Types of Organizational Change Management
Organizational change can come in many forms. The most common today is workload balancing, many companies have been through the dark period of de-manning and laying the workforce off to save costs. This came after automation reduced the need for the number of outside workers. Now because of changes to equipment, shutting down some units and adding new ones the workforce has evolved jobs in different operating units and some have ended up with very high workload while others have not changed much and are very lightly loaded.
The goal today has focused around blending jobs to balance this work loading and improve some jobs while reducing stress and fatigue of other jobs. While this is the most common cause of a Management of Organizational Change it is not the only reason.
Over the years the workforce changes as people retire and new people are added, it does not appear to be an ongoing process, it appears that companies hold off hiring until they are forced to and they cover workforce reduction be overtime, until larger numbers of people are scheduled to leave and then they go into panic mode and hire a lot of new workers.

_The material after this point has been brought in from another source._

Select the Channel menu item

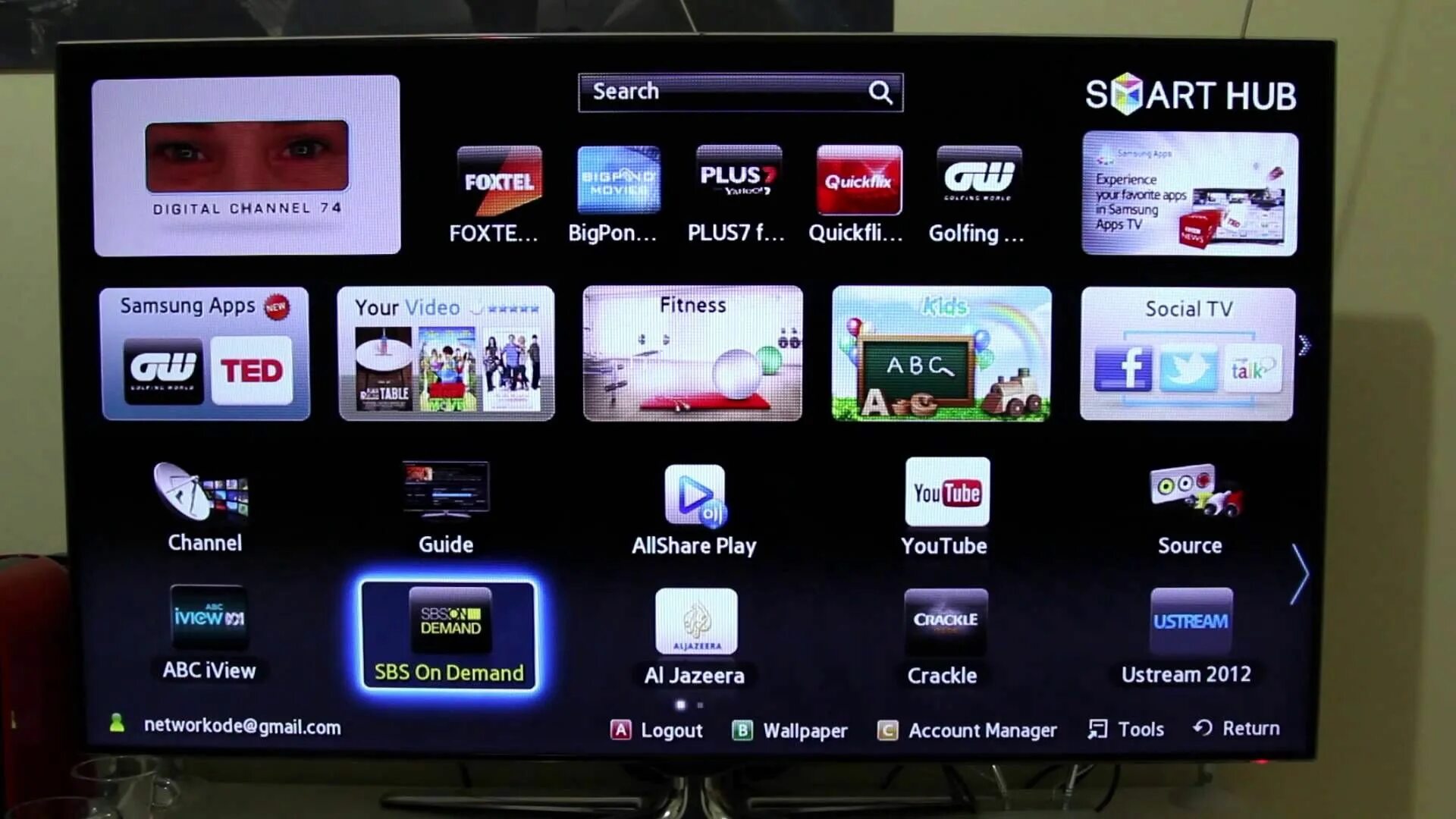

This model means that the Supervision model is very much reduced at the point when the average age of the workforce is 40 plus with many years’ experience within the teams and the teams become self-directed and have little technical Supervision. After the panic hiring the self-directed team no longer works as well as it did when they had veteran employees. Hence, more Supervisors are needed and they must change the Roles & Responsibilities and become more technically focused and take on a heavy burden of training and guidance.
The MOOC can be also required for key personnel changes, changes in senior leadership or supervision. Another reason which is common today is centralization or dispersion of functions. Regulations are moving Process Control (Console) operators away from the field into new control rooms near or in the Administration buildings and leaving outside operator on their own in-field shelters or blast resistant cans.
This causes a significant breakdown in face-to-face communications and removes significant talent from the field environment. In the past training was transferred almost through osmosis as junior operators observed their mentors making control moves and resolving problems. This becomes more difficult when the expertise is remote and no face-to-face is possible.
Other reasons maybe outsourcing, contractorization, multi-skilling, delayering, business process re-engineering.
The MOOC process focusses on two main themes, the first being how the existing team manages in an abnormal or emergency operation and understanding who does what to bring the plant to a safe state. Then looking at the proposed change and looking at how the new manning model would achieve the same goals. The second part of the study is to examine the Management Systems and evaluate how suitable they are or helpful to support an operator learning and doing new work and still bringing a unit to a safe state in the event of a major problem.
The role of the MOOC is to examine risk and make recommendations to reduce the risk and provide a solution to the manning change that provides a solution that is at least as good as today’s solution. We often find problems with the existing solution that have gone noticed, and ways to make improvements, making the new proposed manning less risk tolerant and a better solution than the original.